The realisation that I could no longer dodge responsibility was immediately clear to me, and so it was that one morning before dawn I woke up and joined my grandfather who was leaving for the famous Asti market (a gathering of fresh truffle seekers and buyers).

Two days a week it was my regular wake-up call, me driving and my grandfather close by like a real boss, and he really was in the business. Asti was the first stop, after the haggling in town we would make the rounds of our trusted prospectors to continue more intimate haggling. This has always been a male-exclusive ‘tour’, I know many stories, some I have seen or experienced first-hand, of prospectors and traders who were reluctant to show their bundle of truffles, let alone discuss the subject with female figures. All this frightened me, fear of suspicious glances, badly spoken phrases that I knew would hurt and demoralise me. These fears, however, I kept them aside, aware of my strength, a strength that came from a respectable background on the subject, I was born among truffles, I have participated in the life of the shop and the fairs actively since I was in primary schools… in short, I knew what we were talking about and this could not have been swept away by any glances and no ill-judged sentences. What undoubtedly helped me was the fact that I was following in the footsteps of my grandfather who was a formidable truffle hunter and dealer respected and admired by all. What an advantage, right? Yes a great advantage because it gave me a portion of respect ‘won’ a priori. But advantages are of no use if you don’t show that you deserve the respect yourself. Heedless of my feminine gender I followed him for a few years, trying to learn as much as I could until the moment when our gazes synchronised and he always asked me ‘permission’ before closing a negotiation. I earned this permission by overcoming various fears and deciding that I would be the one to have the pulse not only on the purchase but also on the sale of truffles on the farm. When my grandfather became unwell and had to stay at home, I continued our tours alone, proudly taking him to see the ‘spoils’ each time and telling him something of the tour. One day I had bought some nice truffles, I brought them to him and he just asked me in a low voice: ‘Did you do it? Did you do it yourself?’ And I ‘yes of course!’, he made one of his enigmatic smiles that this time I had got

it right, he had passed the baton to me with his eyes bright and proud of his ‘matota’ (girl) who had grown up and had learnt not so much not to make mistakes but to go without fear. My grandfather never cared whether I was a boy or a girl, he always taught me whatever he wanted to teach me, he never made the distinction between what traditionally I stood for and what I could do.
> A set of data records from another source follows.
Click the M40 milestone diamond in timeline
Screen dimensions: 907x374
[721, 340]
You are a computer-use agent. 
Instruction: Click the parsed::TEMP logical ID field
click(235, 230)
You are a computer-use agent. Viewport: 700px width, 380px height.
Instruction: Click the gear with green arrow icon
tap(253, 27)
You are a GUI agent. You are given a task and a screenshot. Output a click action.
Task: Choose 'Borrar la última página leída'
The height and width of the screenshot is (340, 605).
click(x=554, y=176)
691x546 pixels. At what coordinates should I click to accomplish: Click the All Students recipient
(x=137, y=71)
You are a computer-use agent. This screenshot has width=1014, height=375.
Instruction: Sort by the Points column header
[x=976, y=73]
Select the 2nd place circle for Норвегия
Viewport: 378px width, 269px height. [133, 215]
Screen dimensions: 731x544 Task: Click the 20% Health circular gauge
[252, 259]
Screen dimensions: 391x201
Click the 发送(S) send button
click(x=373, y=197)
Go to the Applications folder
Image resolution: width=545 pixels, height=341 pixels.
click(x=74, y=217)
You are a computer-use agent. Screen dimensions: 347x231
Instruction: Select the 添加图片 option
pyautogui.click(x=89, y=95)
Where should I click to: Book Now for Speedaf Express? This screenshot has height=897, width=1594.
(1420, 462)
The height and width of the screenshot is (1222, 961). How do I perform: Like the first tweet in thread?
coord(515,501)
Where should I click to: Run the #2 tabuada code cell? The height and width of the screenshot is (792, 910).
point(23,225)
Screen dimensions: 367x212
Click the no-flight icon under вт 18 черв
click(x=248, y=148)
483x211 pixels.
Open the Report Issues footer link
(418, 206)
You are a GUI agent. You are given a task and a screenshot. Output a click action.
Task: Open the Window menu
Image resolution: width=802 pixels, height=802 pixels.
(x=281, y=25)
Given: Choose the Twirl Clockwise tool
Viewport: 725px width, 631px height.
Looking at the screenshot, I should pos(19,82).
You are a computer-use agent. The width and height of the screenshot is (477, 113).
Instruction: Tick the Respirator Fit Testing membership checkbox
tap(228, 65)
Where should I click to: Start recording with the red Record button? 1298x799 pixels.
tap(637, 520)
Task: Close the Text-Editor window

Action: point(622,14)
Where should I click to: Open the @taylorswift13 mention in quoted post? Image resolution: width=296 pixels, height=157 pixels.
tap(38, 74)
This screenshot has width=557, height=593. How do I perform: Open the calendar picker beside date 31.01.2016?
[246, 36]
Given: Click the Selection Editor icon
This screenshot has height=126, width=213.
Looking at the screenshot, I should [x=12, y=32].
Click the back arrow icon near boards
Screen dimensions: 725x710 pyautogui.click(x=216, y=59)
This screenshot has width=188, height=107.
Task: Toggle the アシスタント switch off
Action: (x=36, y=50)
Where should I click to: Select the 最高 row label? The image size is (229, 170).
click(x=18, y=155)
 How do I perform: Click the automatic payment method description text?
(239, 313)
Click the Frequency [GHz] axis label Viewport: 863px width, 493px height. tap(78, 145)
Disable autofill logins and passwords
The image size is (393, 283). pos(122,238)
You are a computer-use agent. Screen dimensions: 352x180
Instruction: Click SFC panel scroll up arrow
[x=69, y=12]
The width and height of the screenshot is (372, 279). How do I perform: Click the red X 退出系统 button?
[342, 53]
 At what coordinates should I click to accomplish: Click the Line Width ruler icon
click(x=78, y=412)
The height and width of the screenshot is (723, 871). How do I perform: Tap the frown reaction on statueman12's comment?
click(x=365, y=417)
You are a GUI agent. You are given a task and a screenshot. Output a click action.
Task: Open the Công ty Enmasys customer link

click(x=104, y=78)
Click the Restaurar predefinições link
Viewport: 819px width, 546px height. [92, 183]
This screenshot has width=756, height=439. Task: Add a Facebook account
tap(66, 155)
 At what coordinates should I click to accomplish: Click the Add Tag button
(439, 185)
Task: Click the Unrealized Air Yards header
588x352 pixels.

The thing I would like to tell you most is that no one ever gave me a dirty look for being a female, no one ever threw bad phrases at me at random, no one ever refused to deal with me as a woman… yes, I did get a few ‘jibes’, but they are hazards of the trade that have no gender. A few so-so glances I have received but they have always been genderless too, moments that are part of the job and have never had anything to do with a gender issue.

What luck! Some will say… I believe little in luck, I believe that one creates one’s ‘luck’ by working on oneself, studying, having experiences that can make one a structured and competent person. I assure you that a woman with structure and competence is as good as anyone and is ready to face dirty looks, misplaced sentences, critical moments of her being as a female and will have the strength to demonstrate, overcome and if necessary shut up anyone.

In this ‘truffle world’ those who still live with a patriarchal heritage are now surrendering to the fact that the new generations in the environment are almost all female, and those who don’t like it simply risk ending up out of the business.

I don’t think we are all suited to do everything, but I don’t make it a gender issue and I am well aware that there are structural differences between men and women, but if put to good use they would benefit everyone and diminish no one.

Mine is just a story and a subjective opinion, but I invite women to be the first to overcome blockin

g stereotypes and courageously go and see that these were unfounded fears and with the same courage fight the well-founded ones.